I’ve been covering in this blog how cord-cutting has been accelerating, especially this year, and cities are seeing a huge drop in cable franchise fees. These fees are generally levied against the fees charged for traditional cable TV service and are ostensibly to compensate the cities for using the public rights-of-way to deliver TV service.
These fees are a significant source of tax revenues for many communities, and that’s not hard to understand when you realize that the fees range from 3% to 6% that’s added to the cost of every traditional cable TV bill. Most big cable companies say that average cable bills are trending towards $100 per month.
Cities have gotten spoiled by these fees because for the last decade the amount of franchise fees collected has skyrocketed. For over a decade cable companies raised cable rates by 9% or more per year, and those rate increases automatically meant franchise tax revenue increases for cities. While franchise fees might have been relatively small when first imposed, the tax revenues have gotten gigantic as the average cable TV bill approaches $100 per month just for cable.
In a recent blog, I talked about how homes are doing more than just cord-cutting. A survey by Roku showed 25% of TV subscribers are now cord-shavers who have trimmed the size of their cable bill by downgrading packages or dropping extras like movie channels. Cord-shaving also trims franchise tax collection and franchise revenues at cities have to be in a free fall.
Taxes that are imposed unevenly usually eventually are challenged. The cable industry has complained about franchise fees for years, but never seriously tried to eliminate the fees. However, big cable companies are recently yelling foul about competing with online video services that don’t have to collect the franchise fees.
The franchise fees have always been hard to justify from a fairness perspective. If a telephone company or a fiber provider uses the same rights-of-way but doesn’t carry cable TV, then their customers are not charged this same expensive tax. Cities could have more fairly charged a franchise fee on some other basis, such as per mile of cable installed in their cities. But cities latched onto a cable tax at a time when cable TV was a growing industry.
These Indiana cities are treading into dangerous legal waters because if the courts decide that Netflix doesn’t have to charge the franchise fee, that might provide a legal basis for the cable companies to claim that they also shouldn’t pay.

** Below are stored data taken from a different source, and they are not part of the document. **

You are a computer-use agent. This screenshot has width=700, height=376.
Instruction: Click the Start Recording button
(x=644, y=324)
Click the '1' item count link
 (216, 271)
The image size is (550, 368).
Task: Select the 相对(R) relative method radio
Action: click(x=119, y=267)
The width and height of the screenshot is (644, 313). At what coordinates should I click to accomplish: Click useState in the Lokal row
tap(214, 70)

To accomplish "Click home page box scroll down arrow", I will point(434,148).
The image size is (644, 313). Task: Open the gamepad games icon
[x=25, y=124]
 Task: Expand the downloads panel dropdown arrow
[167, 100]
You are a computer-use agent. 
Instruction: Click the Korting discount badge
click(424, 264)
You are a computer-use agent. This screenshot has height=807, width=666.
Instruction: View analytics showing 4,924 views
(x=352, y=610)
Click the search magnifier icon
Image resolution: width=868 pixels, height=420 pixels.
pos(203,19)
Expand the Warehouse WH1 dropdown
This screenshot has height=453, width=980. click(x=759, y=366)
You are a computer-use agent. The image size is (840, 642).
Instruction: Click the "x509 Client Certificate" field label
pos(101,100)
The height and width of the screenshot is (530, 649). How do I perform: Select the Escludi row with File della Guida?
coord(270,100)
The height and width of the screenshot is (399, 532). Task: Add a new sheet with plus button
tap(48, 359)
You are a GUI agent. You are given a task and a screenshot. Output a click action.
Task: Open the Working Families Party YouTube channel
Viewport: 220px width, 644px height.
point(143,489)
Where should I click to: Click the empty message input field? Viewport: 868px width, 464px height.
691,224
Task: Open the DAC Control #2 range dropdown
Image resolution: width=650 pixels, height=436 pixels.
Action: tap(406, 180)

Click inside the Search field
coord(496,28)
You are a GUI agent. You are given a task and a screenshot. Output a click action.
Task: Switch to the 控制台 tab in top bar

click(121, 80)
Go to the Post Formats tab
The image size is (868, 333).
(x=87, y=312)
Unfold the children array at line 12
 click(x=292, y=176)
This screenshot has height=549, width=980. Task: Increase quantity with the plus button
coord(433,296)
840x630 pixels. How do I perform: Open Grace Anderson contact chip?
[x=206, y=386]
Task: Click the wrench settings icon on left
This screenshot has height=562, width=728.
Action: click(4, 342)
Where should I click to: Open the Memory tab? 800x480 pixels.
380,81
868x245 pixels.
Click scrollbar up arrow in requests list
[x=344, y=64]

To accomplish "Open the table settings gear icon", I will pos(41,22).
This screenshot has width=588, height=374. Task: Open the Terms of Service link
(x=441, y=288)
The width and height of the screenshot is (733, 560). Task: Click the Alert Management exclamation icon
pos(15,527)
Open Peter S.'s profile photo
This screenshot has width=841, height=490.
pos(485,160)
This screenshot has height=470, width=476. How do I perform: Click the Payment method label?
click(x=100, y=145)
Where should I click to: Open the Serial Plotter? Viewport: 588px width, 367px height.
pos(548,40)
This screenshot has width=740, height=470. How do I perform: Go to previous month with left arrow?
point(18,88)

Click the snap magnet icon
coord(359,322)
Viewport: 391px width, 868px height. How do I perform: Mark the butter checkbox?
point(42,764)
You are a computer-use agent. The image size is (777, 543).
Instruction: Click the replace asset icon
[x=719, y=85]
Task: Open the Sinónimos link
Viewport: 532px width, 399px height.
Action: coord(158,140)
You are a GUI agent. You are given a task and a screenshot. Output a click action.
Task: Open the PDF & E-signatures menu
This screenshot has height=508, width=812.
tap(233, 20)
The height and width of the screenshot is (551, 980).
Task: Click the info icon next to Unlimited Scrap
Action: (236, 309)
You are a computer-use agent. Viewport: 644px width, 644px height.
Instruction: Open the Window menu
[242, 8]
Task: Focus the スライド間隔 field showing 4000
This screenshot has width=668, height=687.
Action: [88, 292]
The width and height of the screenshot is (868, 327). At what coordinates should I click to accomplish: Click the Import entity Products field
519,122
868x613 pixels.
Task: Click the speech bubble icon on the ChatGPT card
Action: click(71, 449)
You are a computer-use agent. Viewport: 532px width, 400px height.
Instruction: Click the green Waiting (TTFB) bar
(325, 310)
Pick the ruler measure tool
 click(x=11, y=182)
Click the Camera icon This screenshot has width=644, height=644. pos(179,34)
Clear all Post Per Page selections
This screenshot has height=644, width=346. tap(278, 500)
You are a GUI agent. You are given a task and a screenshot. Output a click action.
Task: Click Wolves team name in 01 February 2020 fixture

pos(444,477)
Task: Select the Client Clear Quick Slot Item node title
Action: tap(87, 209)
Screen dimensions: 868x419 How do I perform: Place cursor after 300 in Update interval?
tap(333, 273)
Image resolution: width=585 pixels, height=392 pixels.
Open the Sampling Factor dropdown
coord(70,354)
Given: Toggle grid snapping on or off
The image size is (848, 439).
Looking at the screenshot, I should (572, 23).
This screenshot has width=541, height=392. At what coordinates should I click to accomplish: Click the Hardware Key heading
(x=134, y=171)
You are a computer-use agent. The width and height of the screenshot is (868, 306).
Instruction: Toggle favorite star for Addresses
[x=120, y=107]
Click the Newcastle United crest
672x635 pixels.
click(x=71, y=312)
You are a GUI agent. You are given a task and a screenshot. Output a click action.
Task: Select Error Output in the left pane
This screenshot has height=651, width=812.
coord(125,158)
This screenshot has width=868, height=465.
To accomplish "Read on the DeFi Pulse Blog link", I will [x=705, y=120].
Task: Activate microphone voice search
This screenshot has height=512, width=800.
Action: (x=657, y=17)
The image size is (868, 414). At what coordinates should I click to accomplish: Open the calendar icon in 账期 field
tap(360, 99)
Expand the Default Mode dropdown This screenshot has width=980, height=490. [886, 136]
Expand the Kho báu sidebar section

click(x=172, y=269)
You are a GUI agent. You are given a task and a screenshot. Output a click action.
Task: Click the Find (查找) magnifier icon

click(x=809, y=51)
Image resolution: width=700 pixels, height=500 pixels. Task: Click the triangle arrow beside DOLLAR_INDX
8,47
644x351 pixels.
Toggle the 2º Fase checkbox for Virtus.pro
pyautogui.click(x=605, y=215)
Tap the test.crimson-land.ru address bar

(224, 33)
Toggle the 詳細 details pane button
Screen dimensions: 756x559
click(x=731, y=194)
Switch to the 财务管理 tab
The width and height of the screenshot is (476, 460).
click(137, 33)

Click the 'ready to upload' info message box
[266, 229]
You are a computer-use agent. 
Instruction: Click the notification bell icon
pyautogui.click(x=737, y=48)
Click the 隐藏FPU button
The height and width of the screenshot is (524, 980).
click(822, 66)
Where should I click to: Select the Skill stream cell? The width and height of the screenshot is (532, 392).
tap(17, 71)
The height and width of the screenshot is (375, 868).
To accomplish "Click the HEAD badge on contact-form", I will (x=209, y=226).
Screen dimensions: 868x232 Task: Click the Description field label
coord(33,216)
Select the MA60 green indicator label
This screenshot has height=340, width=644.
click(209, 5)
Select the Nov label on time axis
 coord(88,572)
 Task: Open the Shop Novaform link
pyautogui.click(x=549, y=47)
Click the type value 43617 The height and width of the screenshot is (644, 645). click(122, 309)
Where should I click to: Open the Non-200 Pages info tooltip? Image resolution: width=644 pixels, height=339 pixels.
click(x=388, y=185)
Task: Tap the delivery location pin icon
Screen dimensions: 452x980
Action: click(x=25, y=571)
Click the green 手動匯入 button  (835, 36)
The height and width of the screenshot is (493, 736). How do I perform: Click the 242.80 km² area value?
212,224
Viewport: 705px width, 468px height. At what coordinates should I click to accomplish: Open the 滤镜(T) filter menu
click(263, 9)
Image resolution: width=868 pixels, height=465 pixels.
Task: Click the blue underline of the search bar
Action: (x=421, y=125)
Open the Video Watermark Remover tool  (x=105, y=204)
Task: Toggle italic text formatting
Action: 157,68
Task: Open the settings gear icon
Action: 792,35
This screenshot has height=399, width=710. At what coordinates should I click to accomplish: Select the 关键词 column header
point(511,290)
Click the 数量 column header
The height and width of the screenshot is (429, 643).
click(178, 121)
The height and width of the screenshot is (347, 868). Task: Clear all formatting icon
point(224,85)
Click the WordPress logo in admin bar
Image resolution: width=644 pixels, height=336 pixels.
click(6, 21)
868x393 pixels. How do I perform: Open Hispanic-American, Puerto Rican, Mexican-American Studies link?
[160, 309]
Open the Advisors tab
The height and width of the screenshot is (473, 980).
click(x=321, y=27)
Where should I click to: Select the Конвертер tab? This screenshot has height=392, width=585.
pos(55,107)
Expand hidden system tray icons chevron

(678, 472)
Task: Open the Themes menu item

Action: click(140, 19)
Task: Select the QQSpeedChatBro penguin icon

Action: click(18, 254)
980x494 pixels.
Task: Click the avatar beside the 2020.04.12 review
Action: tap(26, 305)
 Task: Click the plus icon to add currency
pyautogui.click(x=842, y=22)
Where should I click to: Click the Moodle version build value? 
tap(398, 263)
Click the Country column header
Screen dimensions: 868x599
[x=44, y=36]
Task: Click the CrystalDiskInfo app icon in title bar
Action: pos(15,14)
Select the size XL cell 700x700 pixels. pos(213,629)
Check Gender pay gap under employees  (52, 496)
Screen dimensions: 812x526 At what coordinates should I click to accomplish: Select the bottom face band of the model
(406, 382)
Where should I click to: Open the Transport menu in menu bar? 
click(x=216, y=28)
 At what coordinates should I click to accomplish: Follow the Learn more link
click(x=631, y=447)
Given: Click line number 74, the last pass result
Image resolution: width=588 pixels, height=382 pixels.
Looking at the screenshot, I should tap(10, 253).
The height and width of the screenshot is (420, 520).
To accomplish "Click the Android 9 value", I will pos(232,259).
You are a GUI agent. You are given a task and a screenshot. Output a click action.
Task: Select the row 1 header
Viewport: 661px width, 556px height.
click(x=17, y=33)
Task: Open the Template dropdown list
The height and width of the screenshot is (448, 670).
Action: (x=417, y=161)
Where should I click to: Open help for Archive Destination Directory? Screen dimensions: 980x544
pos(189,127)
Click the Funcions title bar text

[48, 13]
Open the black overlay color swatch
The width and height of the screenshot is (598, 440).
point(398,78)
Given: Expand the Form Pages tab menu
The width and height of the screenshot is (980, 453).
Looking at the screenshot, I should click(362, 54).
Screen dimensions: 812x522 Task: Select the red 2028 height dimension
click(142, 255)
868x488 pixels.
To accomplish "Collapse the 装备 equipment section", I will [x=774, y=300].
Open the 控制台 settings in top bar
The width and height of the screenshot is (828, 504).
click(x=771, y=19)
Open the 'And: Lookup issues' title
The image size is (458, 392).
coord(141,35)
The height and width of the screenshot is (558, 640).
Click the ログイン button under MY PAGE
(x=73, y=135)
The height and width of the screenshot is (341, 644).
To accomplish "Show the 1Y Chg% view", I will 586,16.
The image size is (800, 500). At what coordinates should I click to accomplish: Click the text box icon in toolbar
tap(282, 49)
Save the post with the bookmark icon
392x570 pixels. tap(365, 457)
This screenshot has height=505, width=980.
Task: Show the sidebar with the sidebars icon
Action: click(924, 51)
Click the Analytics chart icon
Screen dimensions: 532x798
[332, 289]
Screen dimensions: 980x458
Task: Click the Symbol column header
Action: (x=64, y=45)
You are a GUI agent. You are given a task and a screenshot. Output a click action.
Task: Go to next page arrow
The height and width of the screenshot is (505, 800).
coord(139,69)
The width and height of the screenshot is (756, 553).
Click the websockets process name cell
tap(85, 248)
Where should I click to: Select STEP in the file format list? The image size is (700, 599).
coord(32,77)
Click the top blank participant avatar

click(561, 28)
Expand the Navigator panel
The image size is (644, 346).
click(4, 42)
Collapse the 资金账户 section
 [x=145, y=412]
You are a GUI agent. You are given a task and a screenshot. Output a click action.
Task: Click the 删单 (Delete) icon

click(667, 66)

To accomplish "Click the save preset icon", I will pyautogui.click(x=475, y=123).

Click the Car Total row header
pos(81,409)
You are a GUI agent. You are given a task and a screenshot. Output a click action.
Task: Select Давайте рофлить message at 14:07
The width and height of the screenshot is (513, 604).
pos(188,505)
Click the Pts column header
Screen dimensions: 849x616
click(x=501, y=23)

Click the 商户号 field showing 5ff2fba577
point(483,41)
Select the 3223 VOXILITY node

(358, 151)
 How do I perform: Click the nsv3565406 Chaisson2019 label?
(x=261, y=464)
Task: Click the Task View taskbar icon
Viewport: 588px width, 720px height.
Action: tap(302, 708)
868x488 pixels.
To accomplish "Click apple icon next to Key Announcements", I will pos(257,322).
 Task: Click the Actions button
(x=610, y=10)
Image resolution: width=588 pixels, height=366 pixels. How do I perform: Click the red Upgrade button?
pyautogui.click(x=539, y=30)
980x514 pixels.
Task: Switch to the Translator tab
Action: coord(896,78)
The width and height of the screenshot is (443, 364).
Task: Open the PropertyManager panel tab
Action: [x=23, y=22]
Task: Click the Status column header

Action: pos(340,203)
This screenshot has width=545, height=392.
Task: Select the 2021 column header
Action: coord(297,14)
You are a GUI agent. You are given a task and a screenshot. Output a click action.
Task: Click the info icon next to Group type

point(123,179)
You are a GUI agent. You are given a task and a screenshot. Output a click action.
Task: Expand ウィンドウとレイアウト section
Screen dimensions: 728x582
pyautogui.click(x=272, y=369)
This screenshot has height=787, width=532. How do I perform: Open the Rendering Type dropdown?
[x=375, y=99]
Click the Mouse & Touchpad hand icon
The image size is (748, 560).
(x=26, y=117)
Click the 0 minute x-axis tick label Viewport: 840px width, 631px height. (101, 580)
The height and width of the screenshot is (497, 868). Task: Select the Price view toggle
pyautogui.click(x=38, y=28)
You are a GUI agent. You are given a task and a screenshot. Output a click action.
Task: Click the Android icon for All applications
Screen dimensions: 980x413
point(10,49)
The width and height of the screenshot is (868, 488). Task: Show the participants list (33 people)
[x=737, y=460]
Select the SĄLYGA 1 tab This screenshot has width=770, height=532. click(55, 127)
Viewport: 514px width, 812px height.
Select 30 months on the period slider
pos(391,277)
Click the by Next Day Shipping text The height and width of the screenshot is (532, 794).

It would be a disturbing ruling if the online video companies end up having to pay a franchise fee. If Netflix has to pay to use the rights-of-way to reach homes, then why wouldn’t this apply to every other online subscription like newspapers, sports boards, etc. There is nothing particularly different about Netflix’s video signals compared to the numerous other sources of video on the web. Bits from online video data areidentical to every other bit of data delivered across ISP networks. From a functional perspective, if the cities win this lawsuit, they will be imposing a tax on some, but not all bits passed between an ISP and a customer. That’s a line that I hope we don’t cross.
It’s not hard to understand why cities are unhappy about a drop in cable franchise tax revenues. But any tax that is specific to a given technology is going to change over time. Traditional cable TV as we’ve known it is fading away and could even completely disappear over the next decade. A tax on cable might seem as strange in a decade as a tax in the pass on the proverbial buggy whips.